Archive of European Projects

Motivating Motor Learning: The Role of Reward, Punishment and Dopamine (MotMotLearn)
Start date: 01 Oct 2015, End date: 30 Sep 2020 PROJECT  ONGOING 

Motor learning (the ability of the brain to learn and update how an action is executed) is a fundamental process which influences many aspects of our lives such as learning to walk during childhood; the day-to-day behavioural adjustments required as an adult or in healthy ageing; and the rehabilitation process following an illness or injury. Despite the impact to society, it has proved extremely difficult to develop interventions that significantly enhance human motor learning.
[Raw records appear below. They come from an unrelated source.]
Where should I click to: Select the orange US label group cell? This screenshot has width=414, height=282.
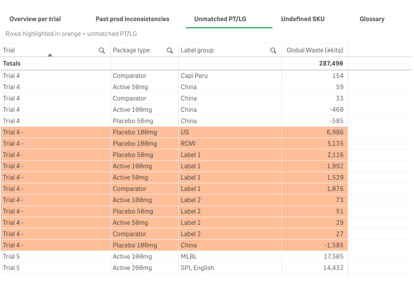click(185, 132)
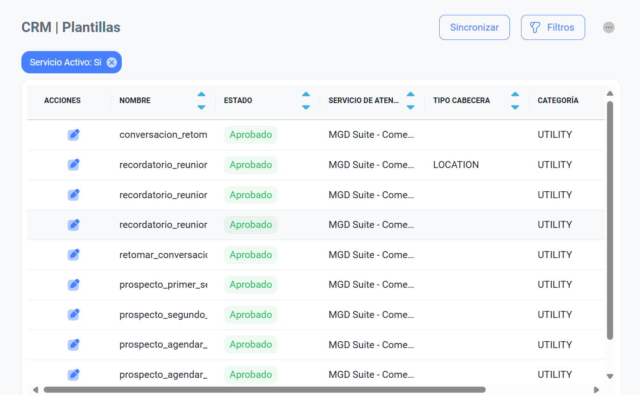Click the table's scroll down arrow

[610, 376]
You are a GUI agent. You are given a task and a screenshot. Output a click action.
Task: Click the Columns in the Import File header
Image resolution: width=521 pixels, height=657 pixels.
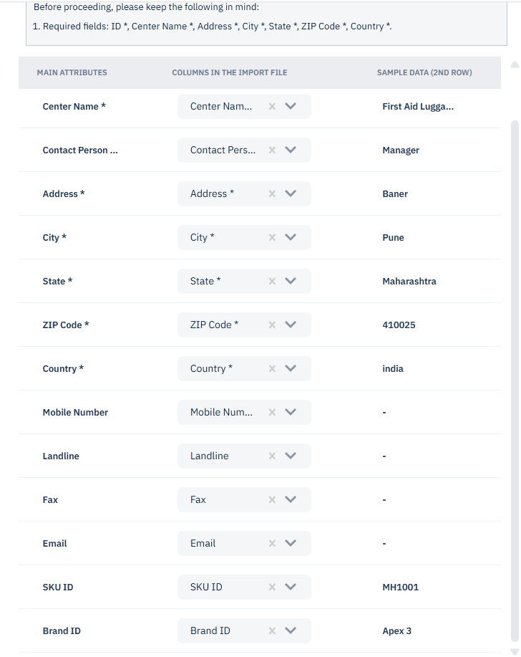pyautogui.click(x=230, y=73)
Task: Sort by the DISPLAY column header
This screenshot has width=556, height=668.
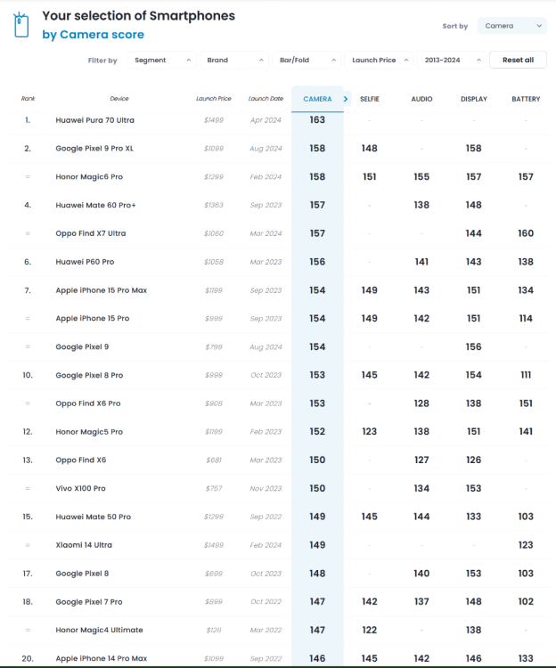Action: click(473, 99)
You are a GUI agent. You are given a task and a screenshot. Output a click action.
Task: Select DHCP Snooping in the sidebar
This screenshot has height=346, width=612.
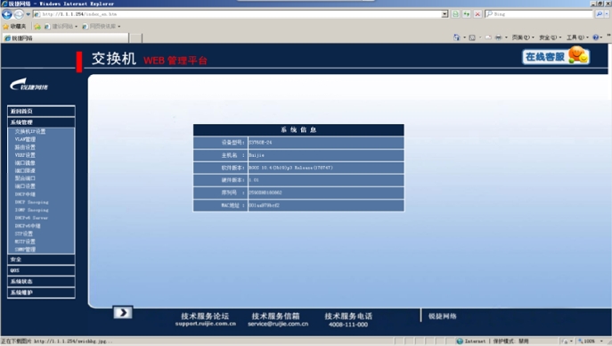point(31,202)
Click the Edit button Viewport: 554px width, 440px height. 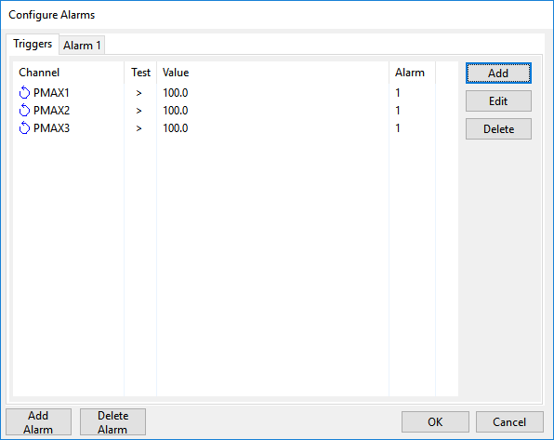[x=498, y=101]
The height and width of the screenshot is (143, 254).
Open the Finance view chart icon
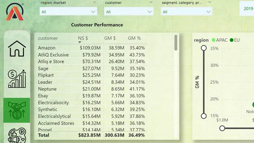click(x=17, y=79)
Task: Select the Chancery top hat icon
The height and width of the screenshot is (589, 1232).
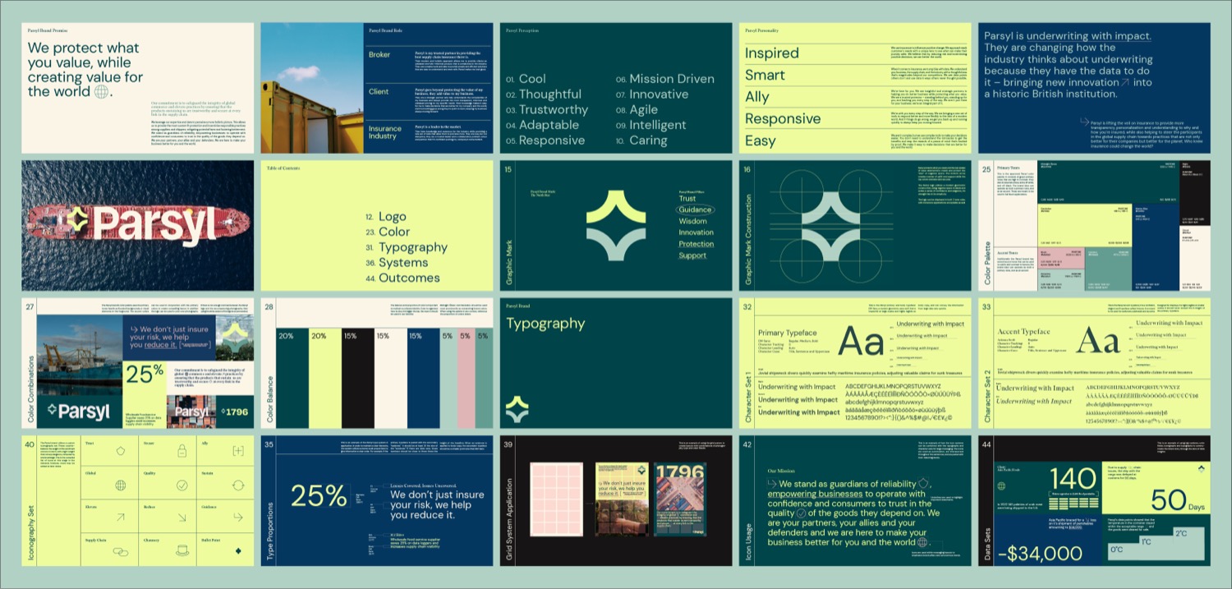Action: pos(181,551)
Therefore, devising protocols which optimise motor learning is a state-of-the-art research question that promises to deliver scientific, clinical and societal impact.Seeking reward and avoiding punishment are powerful factors in motivating humans to alter behaviour during cognition-based learning (selecting which action to perform), with sensitivity to reward and punishment being biased by the availability of dopamine in the brain. Intriguingly, reward and punishment are also known to affect generic motor learning (deciding how an action is executed) tasks which involve multiple underlying mechanisms. However to establish their potential for optimizing motor learning, we must understand how explicit reward- and punishment-based motivational feedback impact motor learning systems with unique computational and anatomical features (use-dependent/model-free/model-based). Using an unprecedented combination of behavioural analysis, computational modelling, genetics and pharmacology, MotMotLearn will provide the first systems-based account of how reward, punishment and dopamine influence motor learning. This novel approach will enable MotMotLearn to develop theoretically-grounded protocols that utilise reward/punishment in conjunction with dopaminergic medication to optimise motor learning in healthy individuals and stroke patients suffering motor impairments. MotMotLearn will have a profound scientific impact in motor learning with applications to development, ageing, rehabilitation and sports.